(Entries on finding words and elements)
%%

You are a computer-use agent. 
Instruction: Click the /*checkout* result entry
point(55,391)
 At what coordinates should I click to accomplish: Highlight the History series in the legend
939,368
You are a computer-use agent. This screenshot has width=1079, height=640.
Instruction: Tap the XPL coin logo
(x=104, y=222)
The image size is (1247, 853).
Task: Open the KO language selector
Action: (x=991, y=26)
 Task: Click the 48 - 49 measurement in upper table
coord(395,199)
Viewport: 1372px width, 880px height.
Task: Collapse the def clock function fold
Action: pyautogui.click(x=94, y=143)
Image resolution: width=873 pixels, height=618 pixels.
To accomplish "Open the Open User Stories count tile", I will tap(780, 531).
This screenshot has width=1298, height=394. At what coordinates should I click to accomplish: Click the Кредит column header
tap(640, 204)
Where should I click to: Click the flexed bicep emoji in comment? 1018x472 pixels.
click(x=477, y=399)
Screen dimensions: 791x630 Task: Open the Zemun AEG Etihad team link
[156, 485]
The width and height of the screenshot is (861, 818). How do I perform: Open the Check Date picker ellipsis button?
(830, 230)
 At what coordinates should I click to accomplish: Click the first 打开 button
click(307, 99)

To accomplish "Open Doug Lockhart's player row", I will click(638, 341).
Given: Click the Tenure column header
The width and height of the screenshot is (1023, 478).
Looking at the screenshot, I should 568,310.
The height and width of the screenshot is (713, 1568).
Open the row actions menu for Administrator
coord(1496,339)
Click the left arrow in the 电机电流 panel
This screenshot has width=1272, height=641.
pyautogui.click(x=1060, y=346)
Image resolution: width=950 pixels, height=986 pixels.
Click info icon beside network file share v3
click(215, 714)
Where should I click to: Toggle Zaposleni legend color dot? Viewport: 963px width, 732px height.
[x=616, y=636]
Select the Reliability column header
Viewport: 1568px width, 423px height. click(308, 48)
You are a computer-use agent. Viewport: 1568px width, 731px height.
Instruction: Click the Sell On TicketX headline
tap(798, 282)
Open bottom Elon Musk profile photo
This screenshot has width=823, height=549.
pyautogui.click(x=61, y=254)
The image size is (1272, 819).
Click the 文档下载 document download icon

%%

_Work to do_
Copy all of the items above word for word.

_Task output_
You are a computer-use agent. 
Instruction: Click the /*checkout* result entry
point(55,391)
 At what coordinates should I click to accomplish: Highlight the History series in the legend
939,368
You are a computer-use agent. This screenshot has width=1079, height=640.
Instruction: Tap the XPL coin logo
(x=104, y=222)
The image size is (1247, 853).
Task: Open the KO language selector
Action: (x=991, y=26)
 Task: Click the 48 - 49 measurement in upper table
coord(395,199)
Viewport: 1372px width, 880px height.
Task: Collapse the def clock function fold
Action: pyautogui.click(x=94, y=143)
Image resolution: width=873 pixels, height=618 pixels.
To accomplish "Open the Open User Stories count tile", I will tap(780, 531).
This screenshot has width=1298, height=394. At what coordinates should I click to accomplish: Click the Кредит column header
tap(640, 204)
Where should I click to: Click the flexed bicep emoji in comment? 1018x472 pixels.
click(x=477, y=399)
Screen dimensions: 791x630 Task: Open the Zemun AEG Etihad team link
[156, 485]
The width and height of the screenshot is (861, 818). How do I perform: Open the Check Date picker ellipsis button?
(830, 230)
 At what coordinates should I click to accomplish: Click the first 打开 button
click(307, 99)

To accomplish "Open Doug Lockhart's player row", I will click(638, 341).
Given: Click the Tenure column header
The width and height of the screenshot is (1023, 478).
Looking at the screenshot, I should 568,310.
The height and width of the screenshot is (713, 1568).
Open the row actions menu for Administrator
coord(1496,339)
Click the left arrow in the 电机电流 panel
This screenshot has width=1272, height=641.
pyautogui.click(x=1060, y=346)
Image resolution: width=950 pixels, height=986 pixels.
Click info icon beside network file share v3
click(215, 714)
Where should I click to: Toggle Zaposleni legend color dot? Viewport: 963px width, 732px height.
[x=616, y=636]
Select the Reliability column header
Viewport: 1568px width, 423px height. click(308, 48)
You are a computer-use agent. Viewport: 1568px width, 731px height.
Instruction: Click the Sell On TicketX headline
tap(798, 282)
Open bottom Elon Musk profile photo
This screenshot has width=823, height=549.
pyautogui.click(x=61, y=254)
The image size is (1272, 819).
Click the 文档下载 document download icon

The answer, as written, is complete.